** THE PROBLEM **
Repeat exactly, and only, the lines of the entries below from the one with "Given: Click the" through the one with "Screen dimensions: 572x574", both ends included.

** EXERCISE INPUTS **
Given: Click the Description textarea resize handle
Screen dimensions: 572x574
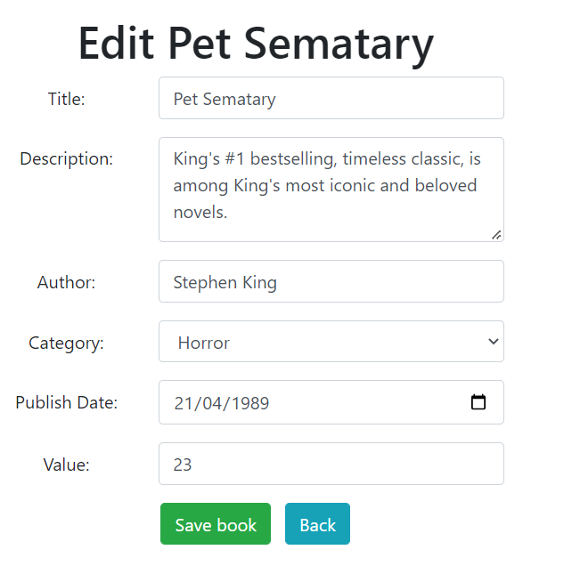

...

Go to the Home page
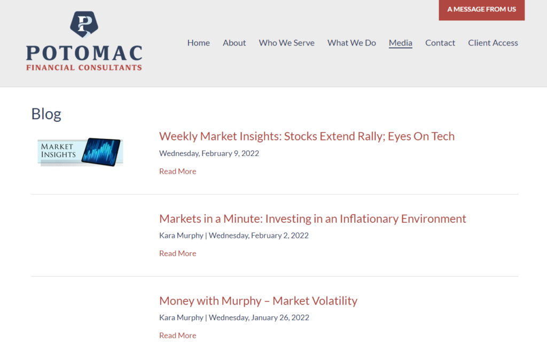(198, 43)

--

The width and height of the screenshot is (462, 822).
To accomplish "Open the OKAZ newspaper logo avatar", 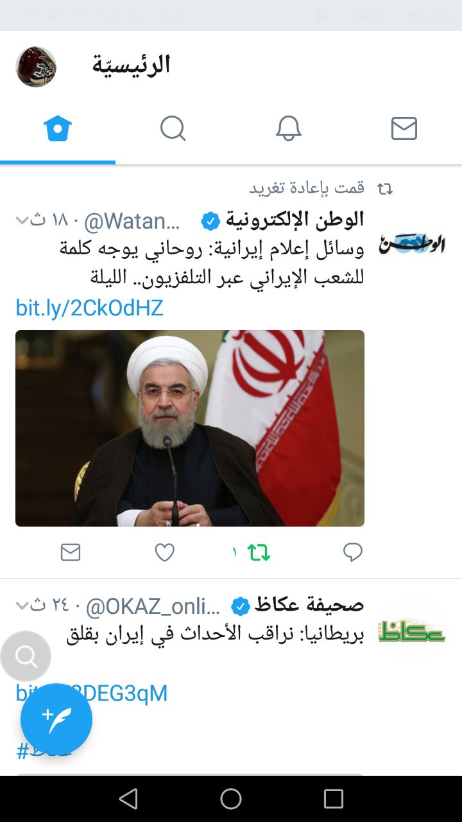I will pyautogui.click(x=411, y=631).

** OUTPUT BELOW **
Given: Click the Description textarea resize handle
Screen dimensions: 572x574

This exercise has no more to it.